Just a thought, doing a little reading of your post 6, you say new. it may very well be that the pads need to be bed. It is a common practice. Said the booster was checked out and working, that is pretty much all there is to hard brakes. They built it, and most likely has parts that match, not familiar with the company so I give them the benefit of the doubt.

http://www.wilwood.com/TechTip/TechPadBedTip.aspx

27Tall T 07-06-2011 09:27 PM

Bedding the Pads?
 
:confused: I've never heard of this procedure. Is it something that is applicable to Wilwood pads only or is this a recommended procedure for all disc brake pads? Also is it possible that my disc pads are too hard for this application? In the past they used to sell different grades of pads (soft and hard - economy and heavy duty) and I wonder if this still is a practise today.

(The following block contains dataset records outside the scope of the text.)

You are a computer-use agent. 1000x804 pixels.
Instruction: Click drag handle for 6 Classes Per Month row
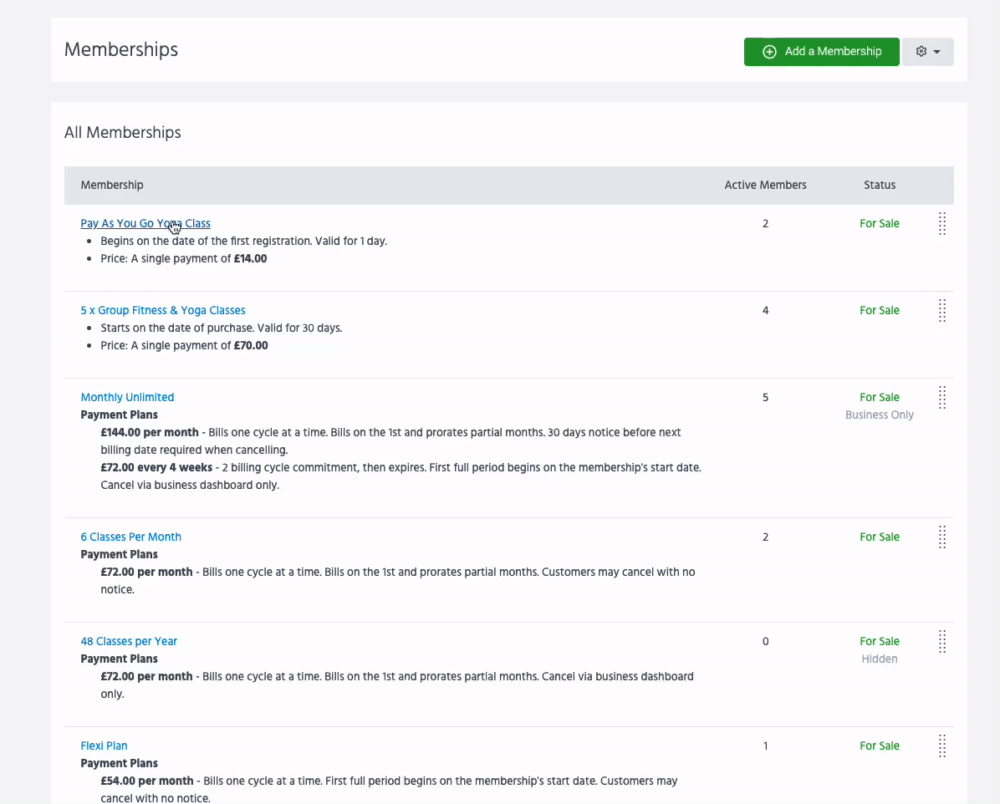pos(942,537)
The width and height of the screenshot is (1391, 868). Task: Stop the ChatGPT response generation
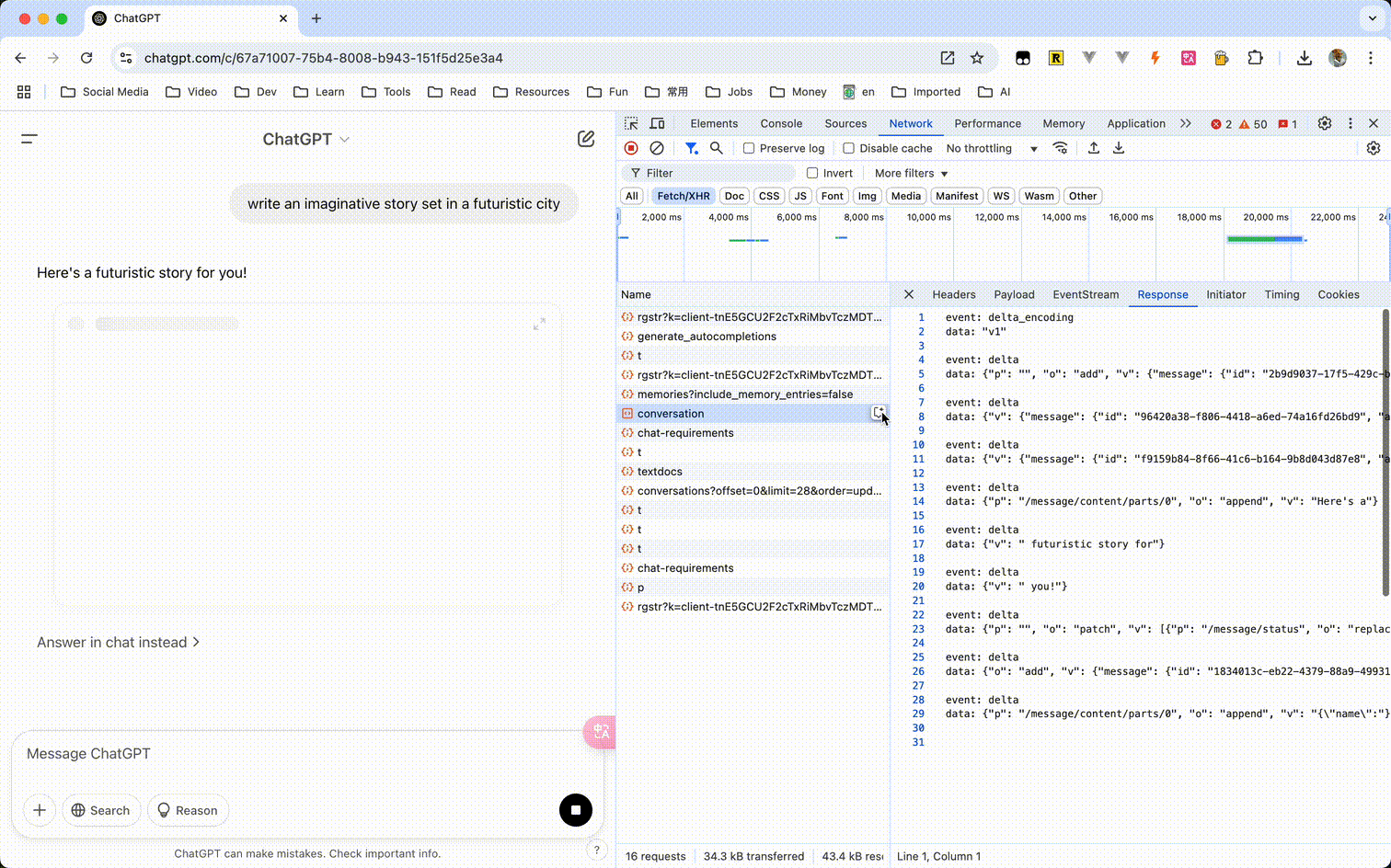click(576, 810)
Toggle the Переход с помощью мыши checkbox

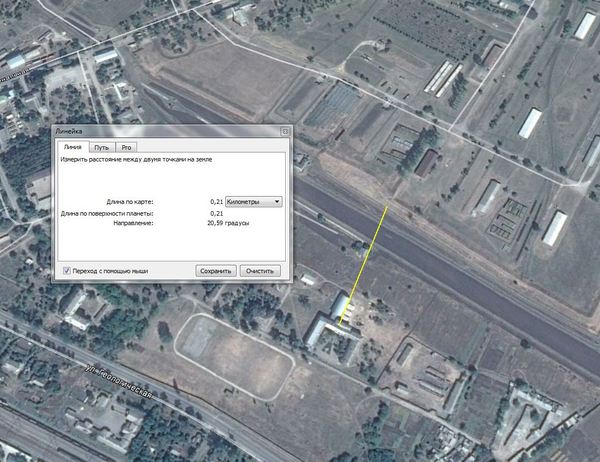pyautogui.click(x=67, y=271)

aosborn 07-06-2011 10:48 PM

Quote:

Originally Posted by 27Tall T
:confused: I've never heard of this procedure. Is it something that is applicable to Wilwood pads only or is this a recommended procedure for all disc brake pads? Also is it possible that my disc pads are too hard for this application? In the past they used to sell different grades of pads (soft and hard - economy and heavy duty) and I wonder if this still is a practise today.

Bedding pads used to be common on racing brake pads and less so for street cars. No street car pads that I am aware of anymore require being bedded in. Wilwood's may need to be because that is a racing brakes company, but I doubt that is the problem. "Green" pads (before being bedded in) do have poorer stopping performance, but not to the point that it takes both feet to stop the car from highway speeds. There are many different techniques to bed in pads, but most call for several medium fast stops followed by several high speed stops just to the point of lock up and then let them cool completely. It doesn' cost anything but fuel and pad material to do it, so give it a shot and then let us know how it came out. Just give yourself plenty of run-off room in the process.

Yes, there are different pad materials and compounds. Organics tend to be soft, semi-metallic are more aggressive, and carbon tend to be harder yet, but some of them work very well cold (amazing stuff!). Many race pads don't start to work well until they get up to temperature so consequently are not typically the best for street driving.

Andy

Irelands child 07-07-2011 04:53 AM

You sure as heck didn't read my post #9 !!!!!!!!!